** Opening SUPPLIED MATERIAL block **
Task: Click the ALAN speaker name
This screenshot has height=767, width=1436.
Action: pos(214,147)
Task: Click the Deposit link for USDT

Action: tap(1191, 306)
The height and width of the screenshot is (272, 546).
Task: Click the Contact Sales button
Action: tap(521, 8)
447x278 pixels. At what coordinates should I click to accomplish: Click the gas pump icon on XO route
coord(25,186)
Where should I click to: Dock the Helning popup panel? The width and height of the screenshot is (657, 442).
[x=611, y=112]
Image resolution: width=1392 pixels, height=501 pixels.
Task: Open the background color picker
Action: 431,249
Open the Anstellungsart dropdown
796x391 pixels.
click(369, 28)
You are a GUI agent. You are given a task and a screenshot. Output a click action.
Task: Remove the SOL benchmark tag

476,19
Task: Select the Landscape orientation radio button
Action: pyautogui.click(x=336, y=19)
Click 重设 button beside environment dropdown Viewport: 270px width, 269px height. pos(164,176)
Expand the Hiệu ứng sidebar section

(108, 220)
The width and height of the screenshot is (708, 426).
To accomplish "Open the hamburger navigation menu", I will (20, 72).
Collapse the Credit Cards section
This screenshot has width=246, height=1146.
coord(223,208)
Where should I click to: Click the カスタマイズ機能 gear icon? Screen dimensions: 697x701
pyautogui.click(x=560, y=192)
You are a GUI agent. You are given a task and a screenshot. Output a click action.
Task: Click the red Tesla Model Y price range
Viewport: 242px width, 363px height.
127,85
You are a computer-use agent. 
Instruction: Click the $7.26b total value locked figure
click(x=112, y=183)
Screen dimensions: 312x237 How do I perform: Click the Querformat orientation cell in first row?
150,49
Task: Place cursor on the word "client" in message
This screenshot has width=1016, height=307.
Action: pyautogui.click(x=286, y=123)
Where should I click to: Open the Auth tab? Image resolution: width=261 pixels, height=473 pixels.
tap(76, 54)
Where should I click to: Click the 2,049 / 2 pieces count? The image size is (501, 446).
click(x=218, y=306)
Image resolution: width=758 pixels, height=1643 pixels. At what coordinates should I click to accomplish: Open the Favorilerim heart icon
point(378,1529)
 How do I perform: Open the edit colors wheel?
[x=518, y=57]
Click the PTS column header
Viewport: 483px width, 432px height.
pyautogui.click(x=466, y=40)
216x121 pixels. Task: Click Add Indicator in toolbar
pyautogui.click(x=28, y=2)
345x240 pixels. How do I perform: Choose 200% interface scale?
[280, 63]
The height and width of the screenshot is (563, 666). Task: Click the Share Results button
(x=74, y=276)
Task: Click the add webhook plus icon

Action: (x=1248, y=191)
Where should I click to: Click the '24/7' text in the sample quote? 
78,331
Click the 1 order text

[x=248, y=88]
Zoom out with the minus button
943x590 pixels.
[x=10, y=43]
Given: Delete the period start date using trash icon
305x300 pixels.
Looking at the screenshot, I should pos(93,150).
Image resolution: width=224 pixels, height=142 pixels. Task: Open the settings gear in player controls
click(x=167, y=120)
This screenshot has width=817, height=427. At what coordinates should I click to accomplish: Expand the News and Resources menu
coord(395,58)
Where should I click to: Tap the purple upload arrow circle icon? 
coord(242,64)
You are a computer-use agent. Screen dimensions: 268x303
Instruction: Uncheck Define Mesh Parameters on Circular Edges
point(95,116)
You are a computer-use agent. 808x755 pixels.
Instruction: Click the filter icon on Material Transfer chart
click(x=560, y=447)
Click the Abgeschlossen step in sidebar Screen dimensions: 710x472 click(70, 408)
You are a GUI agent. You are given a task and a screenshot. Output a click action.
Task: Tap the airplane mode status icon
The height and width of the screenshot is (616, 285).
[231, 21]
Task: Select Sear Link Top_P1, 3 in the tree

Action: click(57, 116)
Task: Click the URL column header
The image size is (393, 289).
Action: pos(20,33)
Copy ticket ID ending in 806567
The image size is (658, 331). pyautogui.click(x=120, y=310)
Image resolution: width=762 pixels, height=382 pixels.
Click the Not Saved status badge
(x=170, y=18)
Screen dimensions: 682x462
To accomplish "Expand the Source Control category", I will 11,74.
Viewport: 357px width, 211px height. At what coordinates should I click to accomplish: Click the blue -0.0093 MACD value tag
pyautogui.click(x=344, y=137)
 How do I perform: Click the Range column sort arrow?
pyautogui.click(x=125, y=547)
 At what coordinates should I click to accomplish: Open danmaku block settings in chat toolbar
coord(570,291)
** Closing SUPPLIED MATERIAL block **
## ASSIGNMENT:
Please copy, exactly as written, every line in the listing above from the line with "Instruction: Uncheck Define" up to and including the line with "Click the Abgeschlossen".

## OUTPUT BELOW:
Instruction: Uncheck Define Mesh Parameters on Circular Edges
point(95,116)
You are a computer-use agent. 808x755 pixels.
Instruction: Click the filter icon on Material Transfer chart
click(x=560, y=447)
Click the Abgeschlossen step in sidebar Screen dimensions: 710x472 click(70, 408)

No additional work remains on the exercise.